• TASK TO COMPLETE: Gather every line from the entries below that contains the word "width", and copy each one out in full.

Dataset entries
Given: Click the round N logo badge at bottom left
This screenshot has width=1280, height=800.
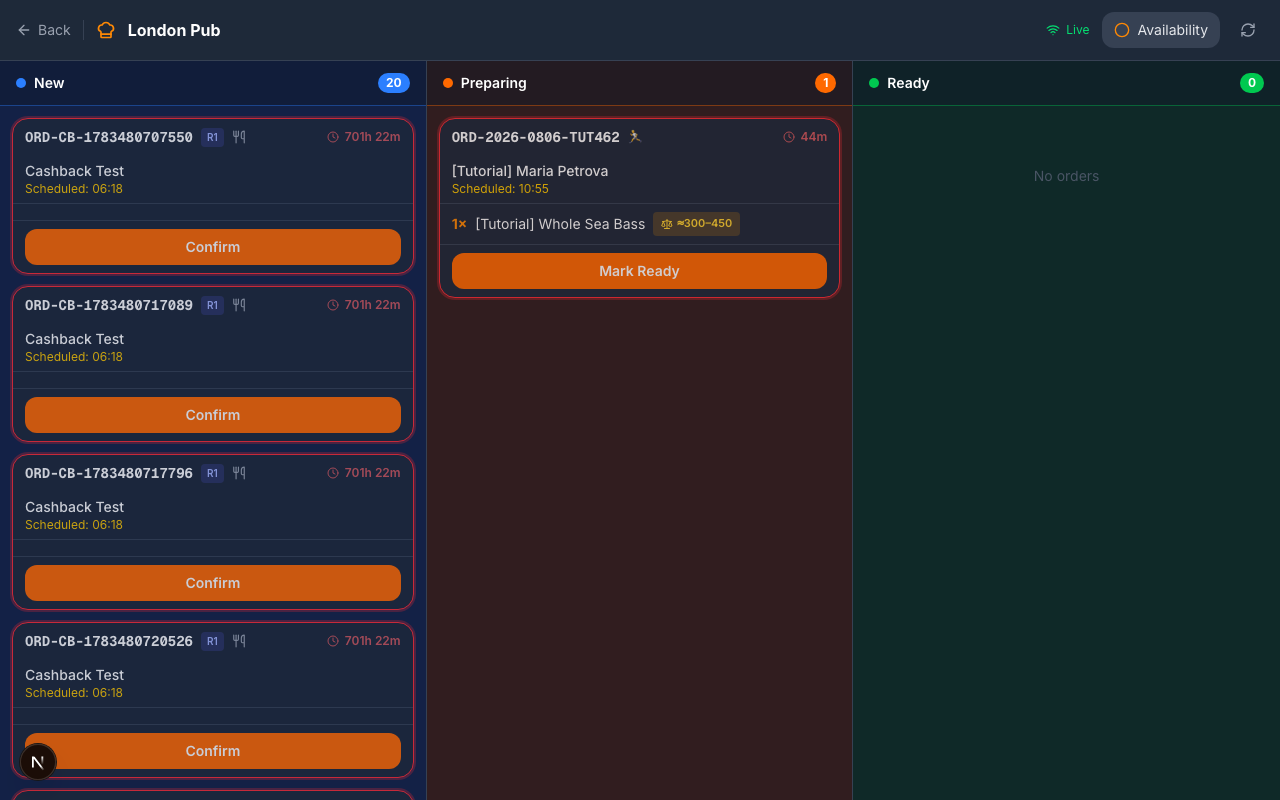Looking at the screenshot, I should coord(38,762).
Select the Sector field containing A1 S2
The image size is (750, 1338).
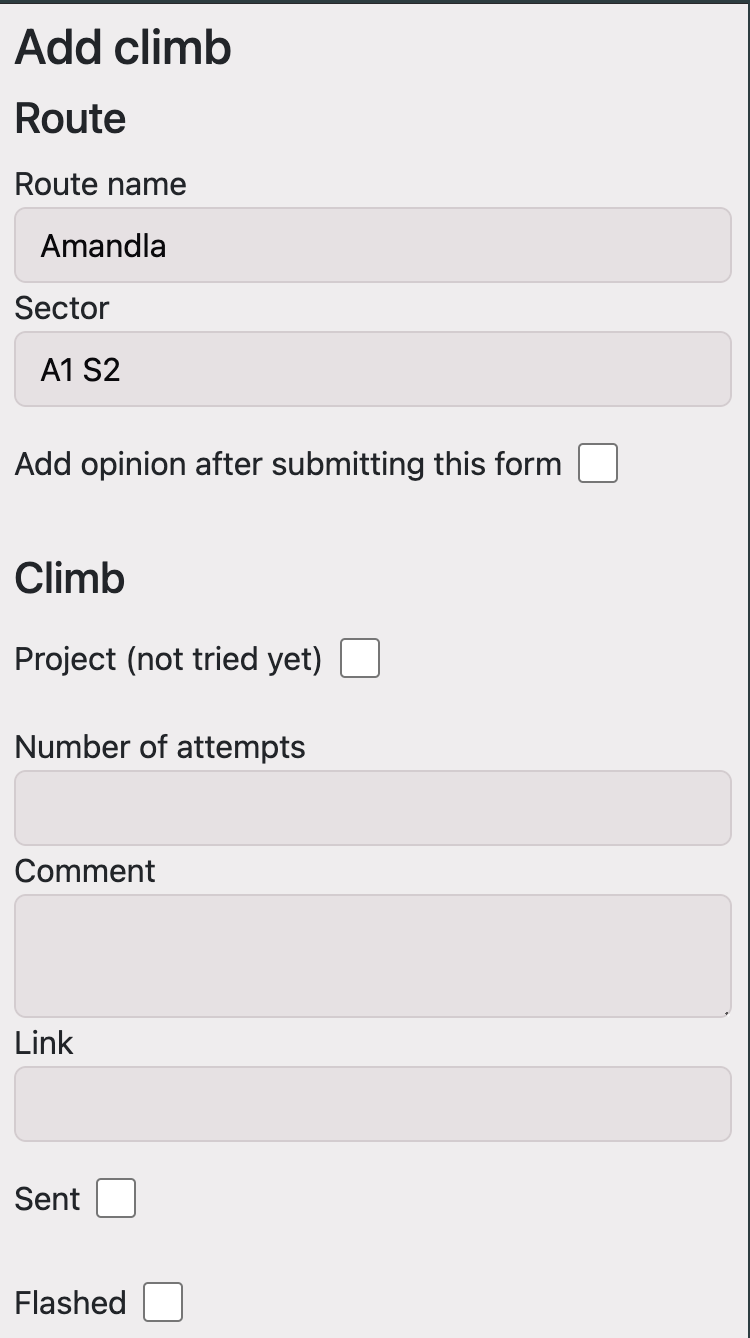click(x=372, y=369)
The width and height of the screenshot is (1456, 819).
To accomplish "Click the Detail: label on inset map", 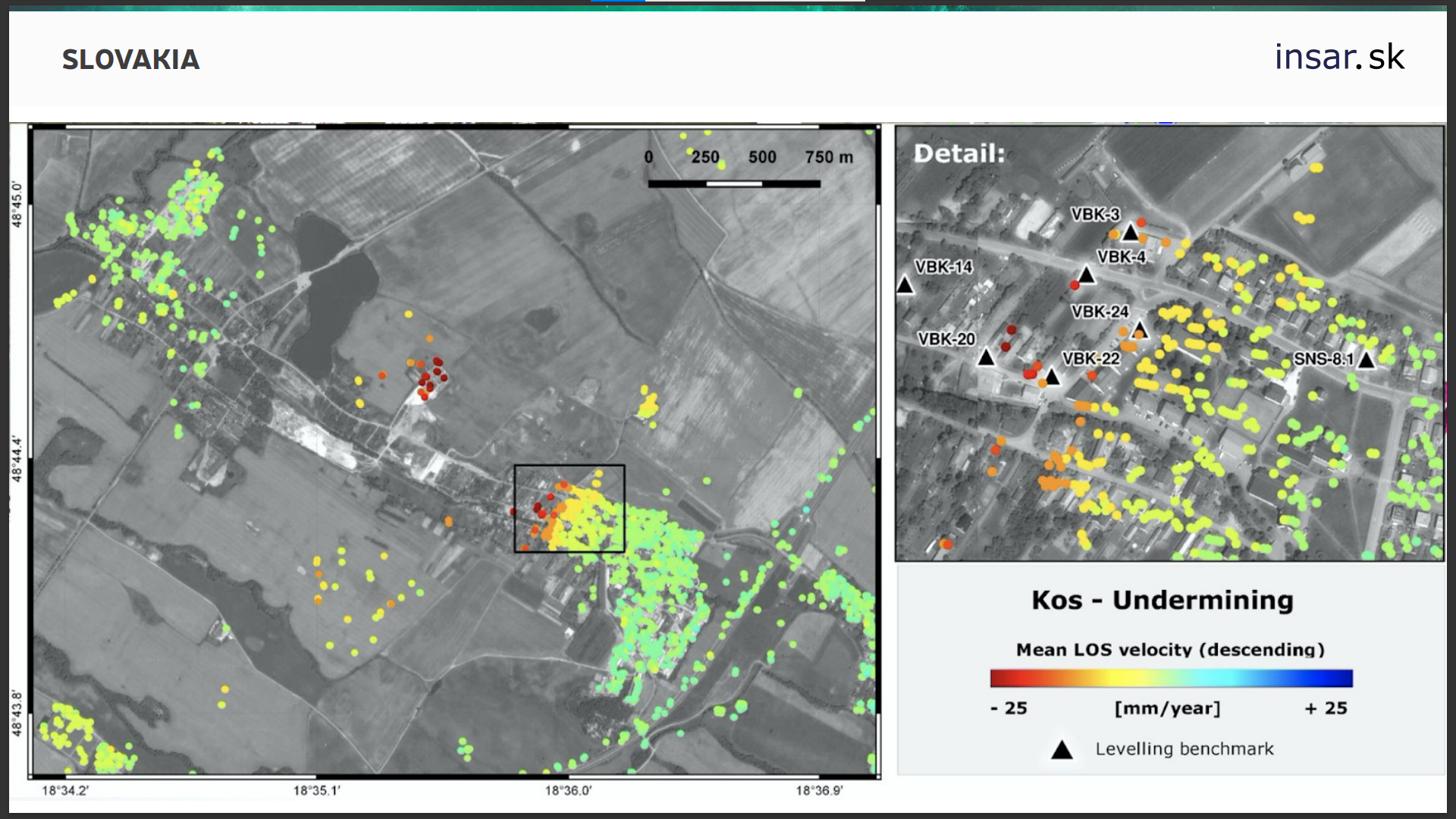I will (959, 154).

• FINAL RESULT:
This screenshot has width=1280, height=800.
The width and height of the screenshot is (1456, 819).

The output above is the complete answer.